Switzerland is planning to operate its future Hermes 900 unmanned air vehicle fleet in its domestic airspace, and work is under way by manufacturer Elbit Systems to certify a sense-and-avoid system aboard the type.

Bern contracted Elbit to provide six of the medium-altitude, long-endurance UAVs under a $256 million deal signed in 2015, which will be delivered in 2018 with a comprehensive co-operative and non-cooperative sense-and-avoid collision avoidance capability.

“This will be the first customer to operate the full capability,” says Danny Israeli, vice-president for business development and strategy for Elbit’s intelligence surveillance, target acquisition and reconnaissance division.

“We are dealing with the development of a component to fly in national airspace,” he adds. “That is part of the contract and that is where the main effort is being made. It will introduce some unique elements to the system.”

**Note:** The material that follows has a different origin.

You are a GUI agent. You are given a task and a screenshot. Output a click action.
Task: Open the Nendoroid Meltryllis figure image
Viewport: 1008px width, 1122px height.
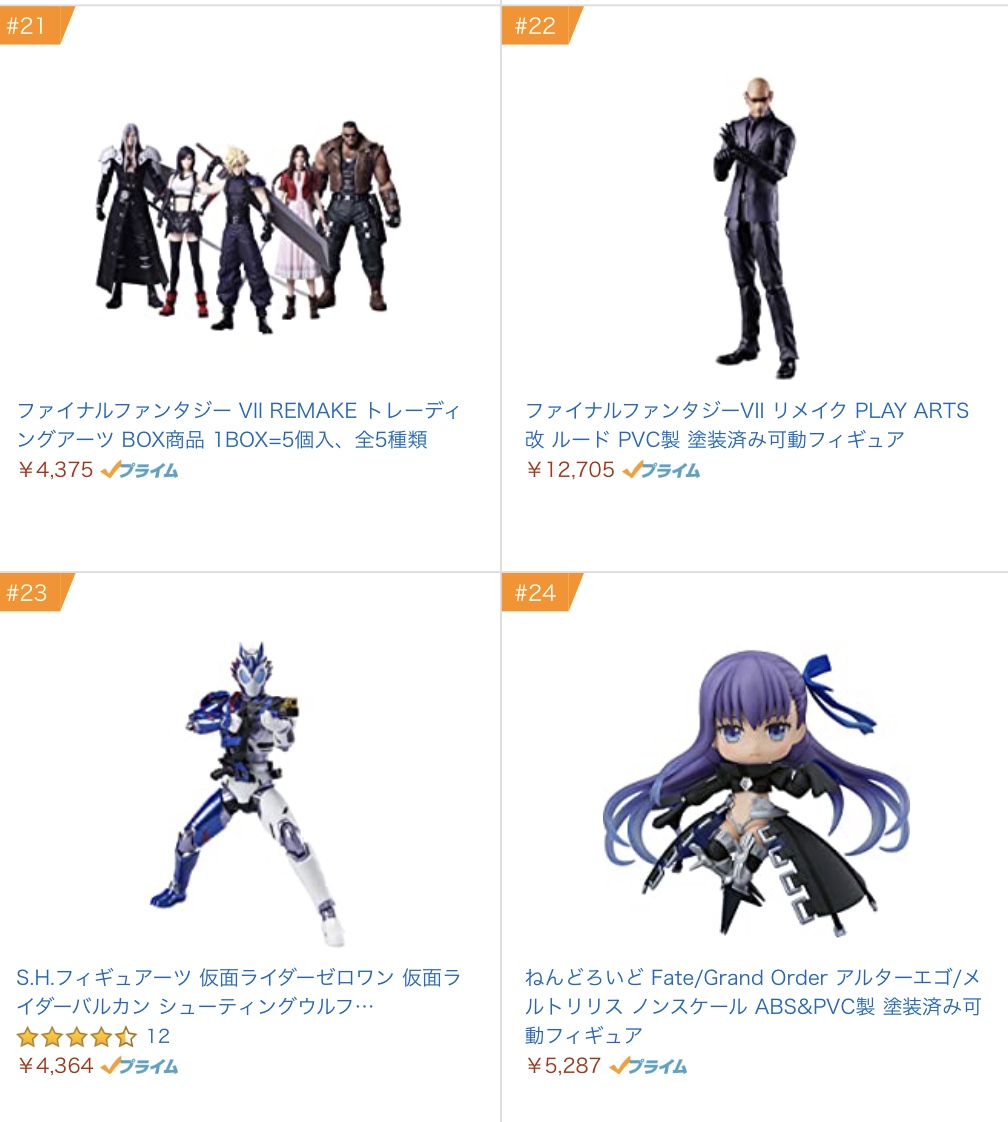755,794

The development is running to schedule, he says, and will include the identification of both co-operative and non-cooperative targets, with the latter utilising a radar/electro-optical sensor.

Certification of the Hermes system will be carried out by both Swiss and Israeli authorities, he says.

The integration of a sense-and-avoid capability to enable flight alongside manned aircraft is a key concern of many European UAV operators, and Israeli industry is clearly catching on to the trend.

Israel Aerospace Industries announced recently that it had teamed with Honeywell to offer such a capability for the Heron family of UAVs. This is probably in response to a long-standing German requirement for a collision avoidance systems for its unmanned fleet.

Elbit Hermes 900

BillyPix

Meanwhile, Elbit’s relationship with the Polish company PGZ has deepened as the two companies have agreed to work together to offer the Hermes 450 UAV for Warsaw’s tactical UAV requirement, and will co-offer it internationally.

“We have just signed an agreement with them … for the Gryf programme, and we know that it will involve a transfer of technology to Poland,” Israeli says.

The Gryf requirement is for an armed tactical UAV, but Israeli could not offer any detail on the weapons offered, although he says that will be the only key modification.

“Right now, the Hermes 450 in its current configuration offers all of the requirements for the Polish MoD,” he says. This includes electro-optical, communications intelligence, electronic intelligence and mapping payloads.